Constance Friess Holman (February 11, 1908 – July 23, 1999) was an American physician and civil rights activist. She practiced internal medicine in New York City, where she was "the first woman to become chief resident in medicine at New York Hospital".

==Early life and education==
Friess was born in New York City, the daughter of Louis G. Friess and Louise S. Jagle Friess. Her father was a lawyer. Her older brother was ethicist Horace L. Friess. She graduated from Barnard College in 1928, and earned her medical degree from Cornell University Medical School, where she was first in her class in 1932. Publisher Adolph Ochs loaned her the money to attend medical school, because she had tutored his grandchildren during college; he forgave the debt when he died.

==Career==
Holman practiced internal medicine in New York City for 55 years. She taught clinical medicine at Weill Cornell, and she ran a drug treatment program. As a member of the Medical Committee for Human Rights, she traveled to Mississippi in 1964 to support in civil rights actions there. In the 1970s, she made house calls to elderly patients from her office on East 66th Street, and testified before the Senate Special Committee on Aging about the problems her patients encountered, saying "there are times when we physicians, who care for the elderly in their homes, feel as isolated from the mainstream of medical care as our patients feel isolated from the mainstream of community life".
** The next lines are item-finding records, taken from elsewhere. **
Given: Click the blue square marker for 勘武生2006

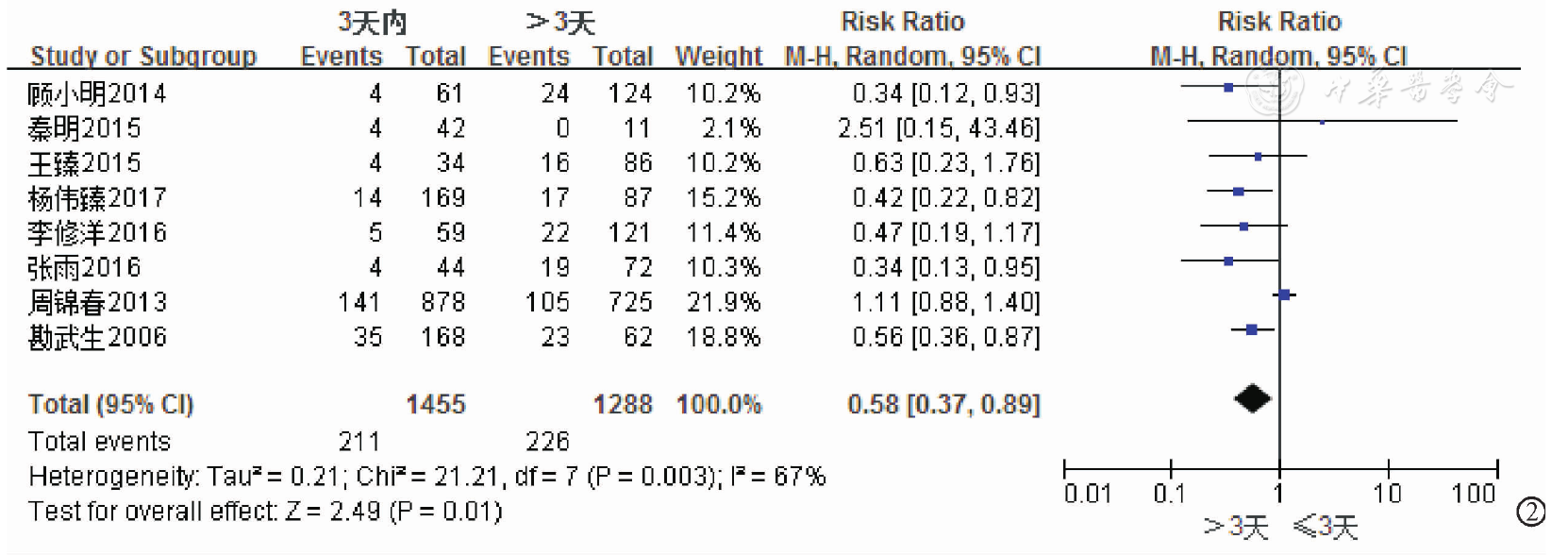Looking at the screenshot, I should click(x=1251, y=329).
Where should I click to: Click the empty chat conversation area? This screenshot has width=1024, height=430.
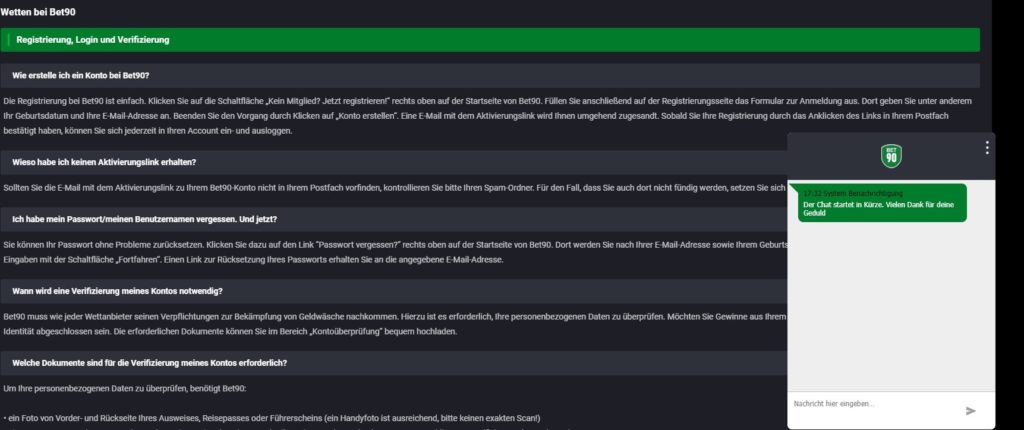[891, 307]
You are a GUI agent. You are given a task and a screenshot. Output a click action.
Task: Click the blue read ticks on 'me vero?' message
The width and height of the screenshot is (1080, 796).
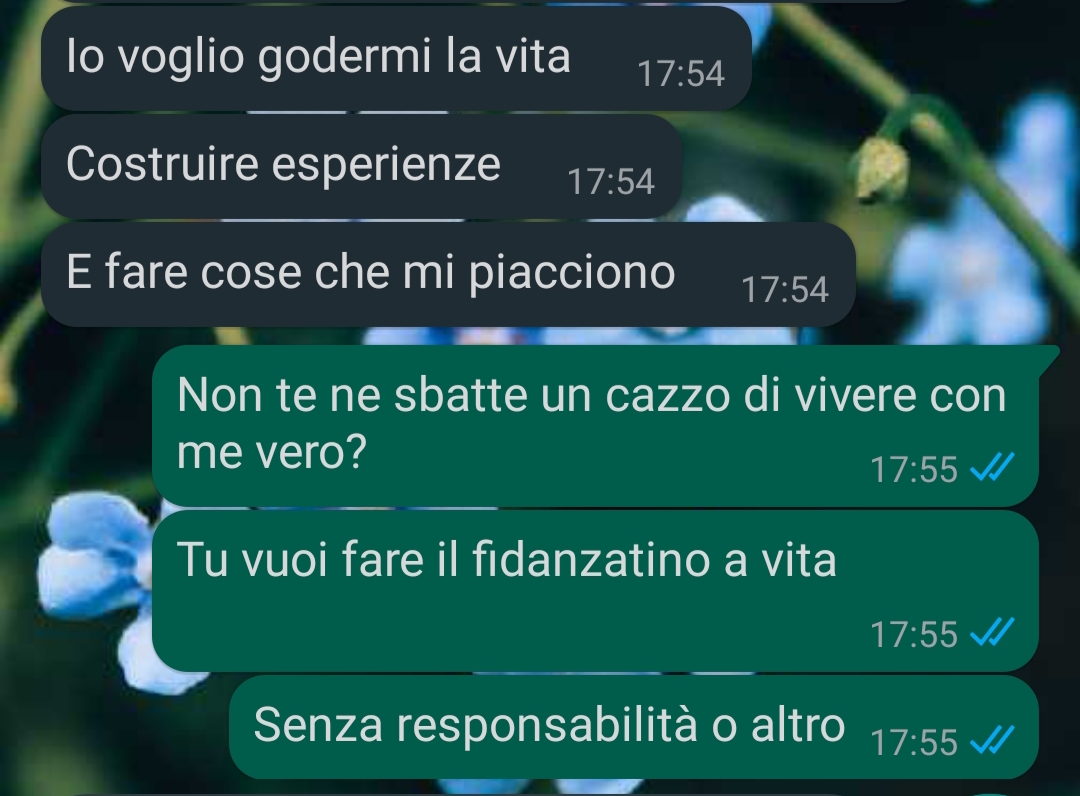[992, 468]
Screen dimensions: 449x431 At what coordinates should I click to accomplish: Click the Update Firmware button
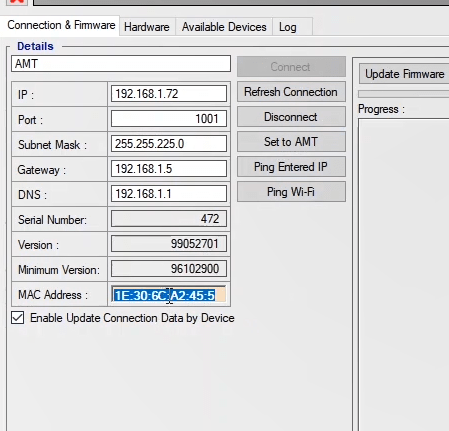(404, 74)
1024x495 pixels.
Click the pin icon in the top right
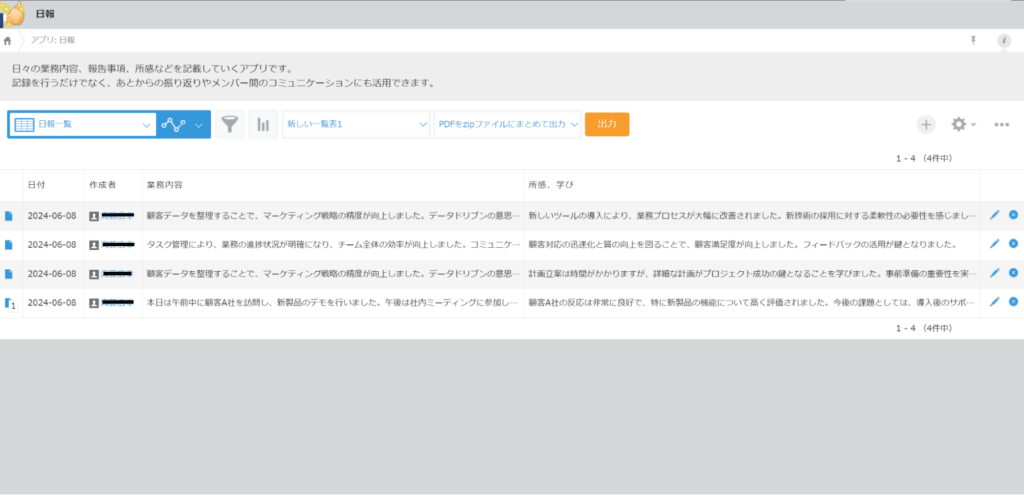[973, 40]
Holman was also a close friend and physician to artist Georgia O'Keeffe. She gave an oral history interview to the Georgia O'Keeffe Museum Archives about their friendship. A painting O'Keeffe once gave to Holman, "White Rose with Larkspur No. I" (1927), sold for over $26 million at a 2022 auction.

==Publications==
- "Malarial Therapy in Rheumatoid Arthritis" (1935, with Russell L. Cecil and Edith E. Nicholls)

==Personal life==
Friess married twice. Her first husband was surgeon William Alexander Cooper; they married in 1936, had two children, Jane and Peter, and divorced in 1969. Her second husband was surgeon Cranston W. Holman. Her second husband died in 1993, and she died in 1999, at the age of 91, from pneumonia.